__Directions__: Please rewrite the items below as a JSON list of strings, one string per line, leaving out blank lines and the pictures.
■ ■ ■ ■ ■
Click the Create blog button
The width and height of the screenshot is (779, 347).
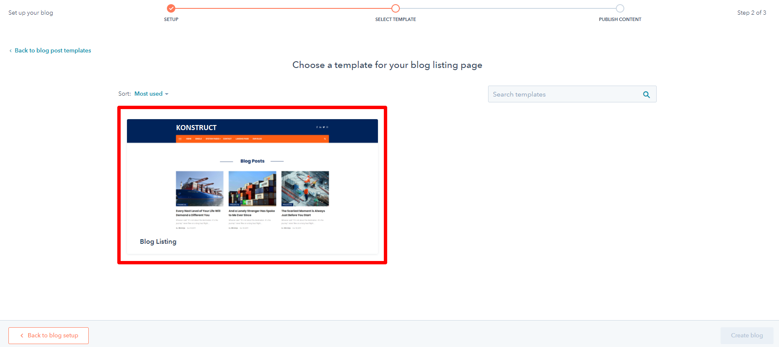[747, 335]
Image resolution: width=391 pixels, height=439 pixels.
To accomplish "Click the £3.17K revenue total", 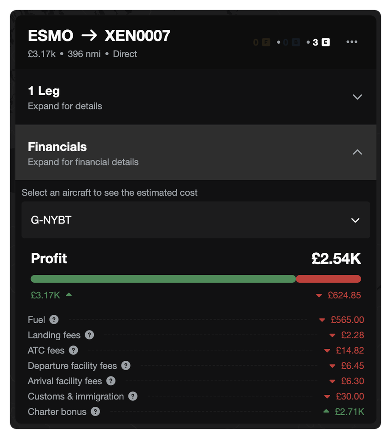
■ ■ ■ ■ ■
__Task response__:
[
  "Click the Create blog button",
  "The width and height of the screenshot is (779, 347).",
  "[747, 335]",
  "Image resolution: width=391 pixels, height=439 pixels.",
  "To accomplish \"Click the £3.17K revenue total\", "
]